Olávio César Fernandes
01.03.2012
É
interessante o debate jurídico e político-social instalada com o anúncio oficial
de candidatura do cidadão Carlos Gomes Júnior (Cadogo Jr.) ao cargo do
presidente da República da Guiné-Bissau. A questão central colocada sobre a
legalidade ou não do ato produziu em larga medida interpretações tendenciosas,
quer para legitimar a intenção manifesta, quer para reprová-la a luz da
incompatibilidade funcional.
Mas, por
não ser especialista em matéria do direito reservo-me a não entrar em
detalhes. Porém, tendo em conta a azáfama necessidade de refletir o cenário
sob outra prisma, a observação que aqui faço pretende analisar e enquadrar a
situação, tão somente dentro do contexto político-institucional guineense e,
sobretudo, proporcionar um exercício que possibilite pensar nos riscos ou
benefícios da decisão que é aplaudida por uns e contestadas por outros.
Sem
sombra para dúvida, há que reconhecer que do ponto de vista
político-burocrático, extra-PAIGC sente-se, vê-se e percebe-se um aparente
reconhecimento das ações de incipientes políticas públicas realizadas pelo
Executivo liderado por Cadogo Jr. junto da massa eleitoral e também é
igualmente perceptível nos discursos de representantes de parceiros
internacionais no país.
Por
outro lado, do mesmo modo, vale considerar que no aspecto
funcional-institucional, principalmente, no da relação com a classe
castrense e classe política há uma percepção implícita ou explícita de falta
de confiança entre as partes que dissemina medo e insegurança com fortes
probabilidades de incentivar uma ação subversiva violenta no decorrer do
período eleitoral ou logo depois.
O grande
problema que tem conduzido os líderes políticos e militares ao colapso nas
últimas décadas na Guiné-Bissau, em parte, relaciona-se, entre outros
fatores, com o oportunismo cego, generalizado e desmedido de sua parte e de
seus principais colaboradores.
É
justamente no circuito deste oportunismo cego que tinha sido impossível
dialogar e convencer os Ninistas após a aterragem do helicóptero no Estádio
Nacional 24 de Setembro de que não era oportuno o regresso ao poder de Nino
Vieira, isso tendo em consideração a hostilidade do contexto historicamente
construída, e também porque nitidamente tinha perdido o seu poder de mando.

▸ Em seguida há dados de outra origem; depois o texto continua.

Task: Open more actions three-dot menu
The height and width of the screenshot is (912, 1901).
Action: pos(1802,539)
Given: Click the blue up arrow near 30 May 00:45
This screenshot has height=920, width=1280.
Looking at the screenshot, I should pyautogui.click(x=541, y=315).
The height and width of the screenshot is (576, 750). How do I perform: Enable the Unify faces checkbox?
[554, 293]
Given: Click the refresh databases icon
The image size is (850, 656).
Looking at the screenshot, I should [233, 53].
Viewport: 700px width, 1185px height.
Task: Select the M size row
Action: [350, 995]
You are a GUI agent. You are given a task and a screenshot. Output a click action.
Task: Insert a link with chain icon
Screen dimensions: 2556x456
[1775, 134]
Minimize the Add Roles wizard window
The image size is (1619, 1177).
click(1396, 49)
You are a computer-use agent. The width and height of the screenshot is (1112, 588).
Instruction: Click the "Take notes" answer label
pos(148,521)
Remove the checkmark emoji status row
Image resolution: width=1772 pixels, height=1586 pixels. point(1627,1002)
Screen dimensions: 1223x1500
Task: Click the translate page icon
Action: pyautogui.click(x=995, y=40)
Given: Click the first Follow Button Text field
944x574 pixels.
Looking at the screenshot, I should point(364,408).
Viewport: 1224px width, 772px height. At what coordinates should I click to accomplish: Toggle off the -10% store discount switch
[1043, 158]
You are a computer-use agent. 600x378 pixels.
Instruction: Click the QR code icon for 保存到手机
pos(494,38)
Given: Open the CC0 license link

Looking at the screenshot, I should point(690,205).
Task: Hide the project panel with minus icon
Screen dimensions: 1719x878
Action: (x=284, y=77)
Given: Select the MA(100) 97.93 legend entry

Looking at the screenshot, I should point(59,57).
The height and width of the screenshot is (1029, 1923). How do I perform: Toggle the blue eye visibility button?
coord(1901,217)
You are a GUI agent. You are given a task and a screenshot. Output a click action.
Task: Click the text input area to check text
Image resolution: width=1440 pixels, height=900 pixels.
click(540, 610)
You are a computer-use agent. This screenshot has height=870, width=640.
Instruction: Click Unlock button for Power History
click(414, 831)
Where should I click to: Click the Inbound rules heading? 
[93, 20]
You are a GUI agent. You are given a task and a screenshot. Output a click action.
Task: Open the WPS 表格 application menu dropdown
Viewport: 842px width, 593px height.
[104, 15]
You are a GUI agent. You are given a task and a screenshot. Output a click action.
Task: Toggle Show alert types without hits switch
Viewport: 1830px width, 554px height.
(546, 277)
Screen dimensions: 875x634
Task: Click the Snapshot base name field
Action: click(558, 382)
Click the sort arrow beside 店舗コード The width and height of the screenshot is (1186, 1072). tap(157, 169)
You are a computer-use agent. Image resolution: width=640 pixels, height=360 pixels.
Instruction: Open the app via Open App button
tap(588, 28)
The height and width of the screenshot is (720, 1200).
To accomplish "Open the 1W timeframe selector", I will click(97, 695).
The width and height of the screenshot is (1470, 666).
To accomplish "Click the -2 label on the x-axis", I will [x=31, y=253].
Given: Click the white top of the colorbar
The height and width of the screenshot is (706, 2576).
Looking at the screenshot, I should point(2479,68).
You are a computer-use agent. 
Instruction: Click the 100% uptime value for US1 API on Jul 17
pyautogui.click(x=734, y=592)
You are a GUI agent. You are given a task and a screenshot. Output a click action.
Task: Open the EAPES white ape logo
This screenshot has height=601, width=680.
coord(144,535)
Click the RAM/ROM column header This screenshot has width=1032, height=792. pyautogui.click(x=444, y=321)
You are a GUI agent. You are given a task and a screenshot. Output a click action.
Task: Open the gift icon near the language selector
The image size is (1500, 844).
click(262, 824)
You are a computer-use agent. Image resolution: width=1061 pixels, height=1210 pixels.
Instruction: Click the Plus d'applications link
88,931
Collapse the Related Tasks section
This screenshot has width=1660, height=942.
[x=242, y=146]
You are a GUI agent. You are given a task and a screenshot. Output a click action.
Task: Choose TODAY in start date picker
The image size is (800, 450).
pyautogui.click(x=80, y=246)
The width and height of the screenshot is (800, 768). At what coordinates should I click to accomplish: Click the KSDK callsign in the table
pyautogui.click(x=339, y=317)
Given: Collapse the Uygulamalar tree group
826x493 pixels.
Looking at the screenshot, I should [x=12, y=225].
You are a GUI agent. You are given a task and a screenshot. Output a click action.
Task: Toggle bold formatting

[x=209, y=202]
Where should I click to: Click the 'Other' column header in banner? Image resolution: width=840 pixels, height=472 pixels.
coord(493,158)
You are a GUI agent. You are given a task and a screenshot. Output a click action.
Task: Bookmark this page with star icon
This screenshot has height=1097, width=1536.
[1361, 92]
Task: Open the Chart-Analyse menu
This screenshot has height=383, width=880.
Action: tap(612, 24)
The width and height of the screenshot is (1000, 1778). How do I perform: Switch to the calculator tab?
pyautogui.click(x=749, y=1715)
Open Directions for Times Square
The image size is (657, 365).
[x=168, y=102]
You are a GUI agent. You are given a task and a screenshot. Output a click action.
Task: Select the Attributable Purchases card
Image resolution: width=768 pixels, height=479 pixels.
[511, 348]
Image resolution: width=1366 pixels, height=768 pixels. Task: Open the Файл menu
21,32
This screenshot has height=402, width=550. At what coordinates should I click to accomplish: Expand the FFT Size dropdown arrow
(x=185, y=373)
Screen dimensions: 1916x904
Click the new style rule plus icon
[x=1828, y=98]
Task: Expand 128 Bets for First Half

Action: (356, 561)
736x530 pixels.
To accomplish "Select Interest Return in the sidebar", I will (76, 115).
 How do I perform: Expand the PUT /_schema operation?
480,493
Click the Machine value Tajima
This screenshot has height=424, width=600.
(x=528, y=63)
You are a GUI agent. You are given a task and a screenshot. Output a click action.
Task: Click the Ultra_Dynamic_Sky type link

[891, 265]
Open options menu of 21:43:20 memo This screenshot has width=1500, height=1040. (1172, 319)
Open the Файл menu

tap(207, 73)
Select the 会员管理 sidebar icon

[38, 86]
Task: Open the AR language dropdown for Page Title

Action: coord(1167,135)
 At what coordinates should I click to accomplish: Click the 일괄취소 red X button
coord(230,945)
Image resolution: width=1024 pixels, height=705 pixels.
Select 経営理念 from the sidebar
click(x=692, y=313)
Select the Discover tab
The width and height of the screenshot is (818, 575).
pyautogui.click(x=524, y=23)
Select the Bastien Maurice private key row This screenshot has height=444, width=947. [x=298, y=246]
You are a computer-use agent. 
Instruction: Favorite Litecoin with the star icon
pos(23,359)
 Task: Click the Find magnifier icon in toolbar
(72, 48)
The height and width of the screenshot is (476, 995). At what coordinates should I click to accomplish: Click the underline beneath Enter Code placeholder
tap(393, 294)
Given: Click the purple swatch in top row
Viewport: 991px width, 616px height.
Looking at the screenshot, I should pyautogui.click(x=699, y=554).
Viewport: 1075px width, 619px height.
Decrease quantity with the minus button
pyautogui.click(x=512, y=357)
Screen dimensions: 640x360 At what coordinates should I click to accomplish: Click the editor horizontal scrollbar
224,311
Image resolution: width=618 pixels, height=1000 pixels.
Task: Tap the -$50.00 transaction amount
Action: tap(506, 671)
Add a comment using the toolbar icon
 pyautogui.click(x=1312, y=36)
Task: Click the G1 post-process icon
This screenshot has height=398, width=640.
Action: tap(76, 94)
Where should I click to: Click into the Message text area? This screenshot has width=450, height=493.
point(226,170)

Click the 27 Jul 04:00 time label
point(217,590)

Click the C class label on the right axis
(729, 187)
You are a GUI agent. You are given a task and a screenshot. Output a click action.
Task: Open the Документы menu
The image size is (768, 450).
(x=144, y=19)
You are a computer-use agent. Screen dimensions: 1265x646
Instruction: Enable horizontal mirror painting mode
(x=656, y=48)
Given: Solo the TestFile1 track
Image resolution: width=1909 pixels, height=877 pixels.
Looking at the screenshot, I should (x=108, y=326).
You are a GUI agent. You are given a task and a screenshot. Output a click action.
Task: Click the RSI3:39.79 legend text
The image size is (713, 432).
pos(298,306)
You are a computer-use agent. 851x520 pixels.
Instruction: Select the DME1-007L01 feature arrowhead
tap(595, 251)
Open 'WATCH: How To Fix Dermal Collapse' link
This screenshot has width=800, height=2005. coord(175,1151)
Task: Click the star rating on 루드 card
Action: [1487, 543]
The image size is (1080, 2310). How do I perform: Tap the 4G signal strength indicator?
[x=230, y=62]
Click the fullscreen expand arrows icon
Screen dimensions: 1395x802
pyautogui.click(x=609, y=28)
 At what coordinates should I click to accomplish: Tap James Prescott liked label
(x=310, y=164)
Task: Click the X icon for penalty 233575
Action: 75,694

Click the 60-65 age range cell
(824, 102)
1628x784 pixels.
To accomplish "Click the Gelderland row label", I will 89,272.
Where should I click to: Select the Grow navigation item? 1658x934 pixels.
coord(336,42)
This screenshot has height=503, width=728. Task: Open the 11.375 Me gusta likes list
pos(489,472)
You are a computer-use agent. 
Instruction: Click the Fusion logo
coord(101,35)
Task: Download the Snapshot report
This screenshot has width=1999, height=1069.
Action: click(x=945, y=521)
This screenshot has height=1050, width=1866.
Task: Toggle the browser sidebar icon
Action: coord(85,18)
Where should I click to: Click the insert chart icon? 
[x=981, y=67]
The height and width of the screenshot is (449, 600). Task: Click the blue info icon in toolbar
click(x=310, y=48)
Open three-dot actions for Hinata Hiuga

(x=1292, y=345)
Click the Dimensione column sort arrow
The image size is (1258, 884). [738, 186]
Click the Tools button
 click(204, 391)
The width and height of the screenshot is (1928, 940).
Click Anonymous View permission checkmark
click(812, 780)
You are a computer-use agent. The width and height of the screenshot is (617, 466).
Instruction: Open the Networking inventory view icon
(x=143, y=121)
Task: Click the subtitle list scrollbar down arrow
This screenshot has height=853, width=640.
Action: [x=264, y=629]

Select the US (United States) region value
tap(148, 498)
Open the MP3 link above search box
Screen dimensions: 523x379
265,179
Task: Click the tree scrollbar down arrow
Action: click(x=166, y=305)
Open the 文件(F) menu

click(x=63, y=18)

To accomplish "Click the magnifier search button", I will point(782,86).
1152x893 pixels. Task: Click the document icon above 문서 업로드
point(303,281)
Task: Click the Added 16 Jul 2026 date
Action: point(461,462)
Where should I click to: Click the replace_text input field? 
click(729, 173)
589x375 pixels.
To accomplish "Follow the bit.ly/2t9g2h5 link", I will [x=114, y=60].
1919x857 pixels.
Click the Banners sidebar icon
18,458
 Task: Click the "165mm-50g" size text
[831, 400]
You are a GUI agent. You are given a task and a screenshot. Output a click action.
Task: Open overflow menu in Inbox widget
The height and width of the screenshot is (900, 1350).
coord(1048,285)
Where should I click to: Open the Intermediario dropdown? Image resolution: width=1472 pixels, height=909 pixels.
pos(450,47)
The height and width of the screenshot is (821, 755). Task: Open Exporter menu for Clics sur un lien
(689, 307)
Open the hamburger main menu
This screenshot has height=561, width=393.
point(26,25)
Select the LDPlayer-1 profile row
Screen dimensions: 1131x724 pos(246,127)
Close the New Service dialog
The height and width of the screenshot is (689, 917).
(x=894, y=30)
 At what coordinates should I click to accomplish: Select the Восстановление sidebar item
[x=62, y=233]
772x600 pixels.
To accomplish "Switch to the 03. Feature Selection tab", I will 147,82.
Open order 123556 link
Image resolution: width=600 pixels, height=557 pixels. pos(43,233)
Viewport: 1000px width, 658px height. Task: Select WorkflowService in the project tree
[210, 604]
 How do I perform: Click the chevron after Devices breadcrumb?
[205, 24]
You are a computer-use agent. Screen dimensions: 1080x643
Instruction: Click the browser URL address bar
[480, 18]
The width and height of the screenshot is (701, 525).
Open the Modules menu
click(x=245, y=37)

É verdade que uns apoiavam-no por convicção sobretudo por aquilo que
política e militarmente representava, mas uma boa parte dos apoiantes
circundantes via no regresso do chefe a oportunidade de se associarem a
movimentação e garantir o acesso aos recursos.
Em
relação à intenção de Carlos Gomes Júnior, a situação não difere muito em
termos contextuais de observação supracitada. A existência de crispações
fantasmagóricas ainda não exorcizadas perseguem e ameaçam à vista desarmada
a segurança no país e, consequentemente, a legitimidade do poder conquistado
nas urnas.
Senão
vejamos: normalmente um golpe de Estado é dado ao presidente da República e
não ao primeiro-ministro. Cadogo Jr. como primeiro-ministro já enfrentou,
pelo menos, de acordo com informações oficiais, três supostas tentativas de
alteração violenta da ordem constitucional.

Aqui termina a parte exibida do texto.